The birth of Prince William – 1982
The next direct heir to the throne arrived in the world on 21 June 1982, as Adam Ant rocked out to ‘Goody Two Shoes’. Maybe a slightly random track at first glance, but think of it this way: this wouldn’t have been number one when Harry was born.
Diana’s funeral – 1997
Although ‘Men In Black’ by Will Smith was still on top when the nation mourned the unexpected and tragic death of Princess Diana, Elton John’s ‘Candle In The Wind’ took over later in the month – and stayed in the top spot for five weeks.
The Golden Jubilee – 2002
No one wanted to talk during the Jubilee celebrations, apparently. Picking up where Rod Stewart left off during the Silver Jubilee, JXL’s remix of Elvis Presley’s ‘A Little Less Conversation’ was number one as the nation marked fifty years of Queen Elizabeth II’s reign with the Golden Jubilee.
The Queen’s 80th birthday – 2006
Queen Elizabeth’s 80th birthday was marked by several special events, including a literature-themed Party at the Palace to which 2,000 children were invited. Meanwhile, ‘Crazy’ by Gnarls Barkley was celebrating a long life at number one, clinging on to the top spot for nine weeks in total.
William and Kate are married – 2011
The enormous event was broadcast to 180 different countries and spawned street parties all around the UK. Much of the affair was public, but the wedding party did retire at the end of the day to have a private celebration within the walls of Buckingham Palace. Whilst the evening’s playlist has not been shared, we can assume it included that week’s number one – ‘Party Rock Anthem’ by LMFAO, Lauren Bennet & GoonRock.
The Diamond Jubilee – 2012
The Queen celebrated 60 years on the throne with her Diamond Jubilee – and fun. along with Janelle Monáe quite meanly rubbed their youth in her face. ‘We Are Young’ sat at the top of the charts as street party fever swept the nation for the second summer running.
The London Olympics – 2012
Her Majesty got in on the fun at the London Olympics opening ceremony, participating in a sketch with Daniel Craig as James Bond. As the Queen officially declared the games open and the world turned its eyes to London’s red phone boxes, Maroon 5 and Wiz Khalifa found themselves stood at a ‘Payphone’.
The birth of Prince George – 2013
We couldn’t have picked a more inappropriate number one here if we’d tried. Unfortunately for everyone, the song that welcomed Prince George into the world was Robert Thicke, T.I. and Pharrell Williams’ ‘Blurred Lines’.
Queen Elizabeth II becomes the longest reigning monarch – 2015
Sometimes, however, the stars align. Queen Elizabeth II overtook Queen Victoria on 9 September 2015 to become the longest reigning British monarch. The track at number one when she pulled ahead?
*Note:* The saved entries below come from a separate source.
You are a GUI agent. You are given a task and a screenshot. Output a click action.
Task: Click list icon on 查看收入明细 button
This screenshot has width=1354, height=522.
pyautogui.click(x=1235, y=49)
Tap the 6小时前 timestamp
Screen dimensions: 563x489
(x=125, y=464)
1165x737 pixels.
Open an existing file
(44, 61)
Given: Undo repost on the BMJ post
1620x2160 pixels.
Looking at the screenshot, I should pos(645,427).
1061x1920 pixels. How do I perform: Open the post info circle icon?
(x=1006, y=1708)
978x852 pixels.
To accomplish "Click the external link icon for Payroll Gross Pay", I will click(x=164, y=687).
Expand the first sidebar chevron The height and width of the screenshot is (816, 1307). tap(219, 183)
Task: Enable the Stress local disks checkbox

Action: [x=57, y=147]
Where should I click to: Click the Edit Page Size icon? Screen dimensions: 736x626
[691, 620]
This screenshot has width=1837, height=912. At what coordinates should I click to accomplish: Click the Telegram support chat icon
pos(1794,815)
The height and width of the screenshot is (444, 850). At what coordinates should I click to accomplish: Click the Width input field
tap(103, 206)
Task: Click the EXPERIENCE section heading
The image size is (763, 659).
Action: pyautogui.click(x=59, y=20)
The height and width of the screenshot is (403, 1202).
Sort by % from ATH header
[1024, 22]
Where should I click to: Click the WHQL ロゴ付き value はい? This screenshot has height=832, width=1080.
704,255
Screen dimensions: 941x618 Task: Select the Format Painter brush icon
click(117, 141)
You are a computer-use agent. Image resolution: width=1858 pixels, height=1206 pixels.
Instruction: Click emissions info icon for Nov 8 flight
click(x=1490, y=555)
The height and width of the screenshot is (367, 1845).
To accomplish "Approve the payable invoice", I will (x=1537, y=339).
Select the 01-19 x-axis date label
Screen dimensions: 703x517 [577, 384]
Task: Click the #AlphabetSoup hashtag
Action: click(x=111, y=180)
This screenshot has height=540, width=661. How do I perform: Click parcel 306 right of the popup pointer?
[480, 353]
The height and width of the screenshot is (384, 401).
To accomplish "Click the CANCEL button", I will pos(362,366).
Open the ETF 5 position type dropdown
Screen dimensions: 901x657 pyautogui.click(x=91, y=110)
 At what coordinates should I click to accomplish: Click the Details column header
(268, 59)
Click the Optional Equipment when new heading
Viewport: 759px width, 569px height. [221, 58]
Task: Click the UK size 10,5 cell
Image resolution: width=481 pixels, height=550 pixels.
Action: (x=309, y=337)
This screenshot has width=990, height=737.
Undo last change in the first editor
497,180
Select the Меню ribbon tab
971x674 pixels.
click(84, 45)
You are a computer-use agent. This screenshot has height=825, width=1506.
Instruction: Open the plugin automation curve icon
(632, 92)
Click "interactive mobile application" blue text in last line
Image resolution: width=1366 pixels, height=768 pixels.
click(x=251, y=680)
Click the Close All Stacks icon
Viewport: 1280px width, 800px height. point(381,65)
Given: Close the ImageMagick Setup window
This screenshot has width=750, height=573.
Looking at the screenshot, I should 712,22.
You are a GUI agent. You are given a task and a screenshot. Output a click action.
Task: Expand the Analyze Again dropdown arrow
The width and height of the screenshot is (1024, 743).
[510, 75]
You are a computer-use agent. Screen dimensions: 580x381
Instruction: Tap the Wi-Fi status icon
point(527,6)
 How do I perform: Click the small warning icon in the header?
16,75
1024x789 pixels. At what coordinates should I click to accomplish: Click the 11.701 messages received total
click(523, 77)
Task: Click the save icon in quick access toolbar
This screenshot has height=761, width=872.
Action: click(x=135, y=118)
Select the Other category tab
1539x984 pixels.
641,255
Rachel Platten’s ‘Fight Song’.
The Queen’s 90th birthday – 2016
As the Queen celebrated her 90th birthday, Drake, Wizkid & Kyla kept us all in the party mood with ‘One Dance’, which spent an extraordinary 15 weeks at number one in the summer of 2016.
The Sapphire Jubilee – 2017
The Queen became the first British monarch to celebrate a Sapphire Jubilee in February 2017, reaching a milestone 65 years on the throne. She spent the day quietly celebrating with family at Sandringham, and probably also listening to ‘Shape Of You’ by Ed Sheeran, which held out at the top of the charts for pretty much the entire first quarter of that year.
Harry and Meghan are married – 2018
The match between Prince Harry and biracial American actress Meghan Markle signaled to many that the monarchy was entering a new, more modern era. Some 1.9 billion people tuned in to watch around the world, and number one on the charts was romantic dance track ‘One Kiss’ by Calvin Harris & Dua Lipa.
Platinum Jubilee – 2022
As the nation prepares to celebrate the seventieth year of Queen Elizabeth II’s reign, Harry Styles is still sat comfortably in No.1 with nostalgic track ‘As It Was’. In light of the occasion, is it too much to hope that Her Majesty may participate in the Tik Tok trend that sees users posting throwback pictures to the sound? Yes, yes it is.